81 patients received TVP. Of them, 19 had PHT. CHF was more frequent in patients with PHT (53 vs 26%, p=0.03). There were no differences in natremia at the start of treatment (126±1.3 vs 128±0.6mEq/l). There was a delay in the correction of hyponatremia in the PHT subgroup over the first month, being the final serum sodium concentration 135±1.6 vs 139±0.8mEq/l (p=0.02). We found no difference in survival.
In the PHT subgroup, 8 had confirmed cirrhosis and 11 severe CHF. The cause of cirrhosis was hepatitis C (n=3), alcohol (n=4) and unknown (n=1). 4 had hepatocellular carcinoma. Mean MELD score at the time of receiving tolvaptan was 12±2.3. Only one patient received a liver transplant 4 months after treatment with TVP. Cirrhotics had significant comorbidities (13% CHF; 13% microcytic lung cancer; 75% squamous cell carcinoma; 25% SIADH) and polypharmacy (13% antidepressants; 38% diuretics; 13% antiepileptics; 38% benzodiazepines; 13% cytostatics; 13% antipsychotics). Cirrhotics had fewer episodes of hyponatremia (8.4±1.1 vs 10.6±2.8), although not statistically significant. There was a trend for TVP treatment to be longer in cirrhotics (23.2±7.4 vs7.3±2.6 days, p=0.07). We studied the delay in hyponatremia correction observed in patients with PHT: it was attributable to patients with CHF, in whom the mean increase in serum sodium concentration over the first month was 1.4±1.9 vs 7.2±1mEq/l in cirrhotic patients (p=0.03).

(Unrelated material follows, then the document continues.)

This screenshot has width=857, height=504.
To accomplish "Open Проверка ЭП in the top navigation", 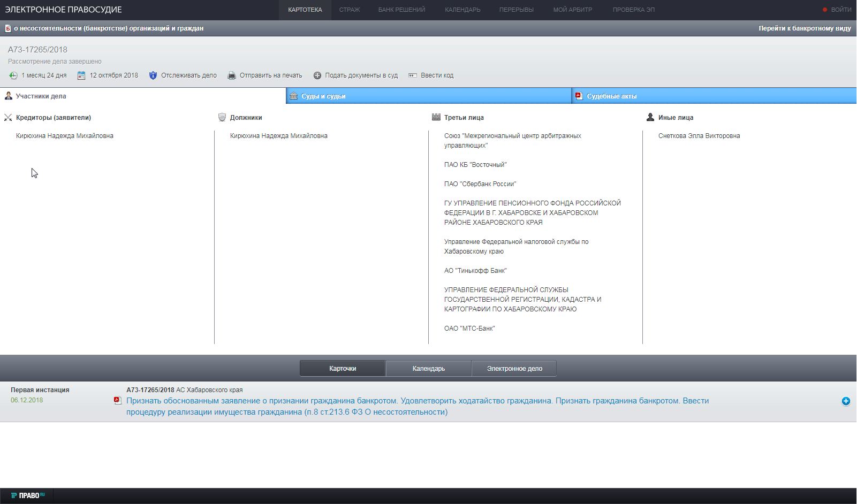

Median survival time was 105 weeks (CI95% 0-239) in CHF vs 5 weeks (CI95% 3-7) in cirrhotics, but was not statisticallt significant.

Conclusion

Even though TVP is approved for its use in hyponatremia associated to advanced cirrhosis as a bridge to liver transplant, in our centre its use is reserved to patients with significant comorbidities that can contribute to the development of hyponatremia and worsen its prognosis. Presence of ascites in CHF as a surrogate for PHT complicates management, delaying the correction of hyponatremia.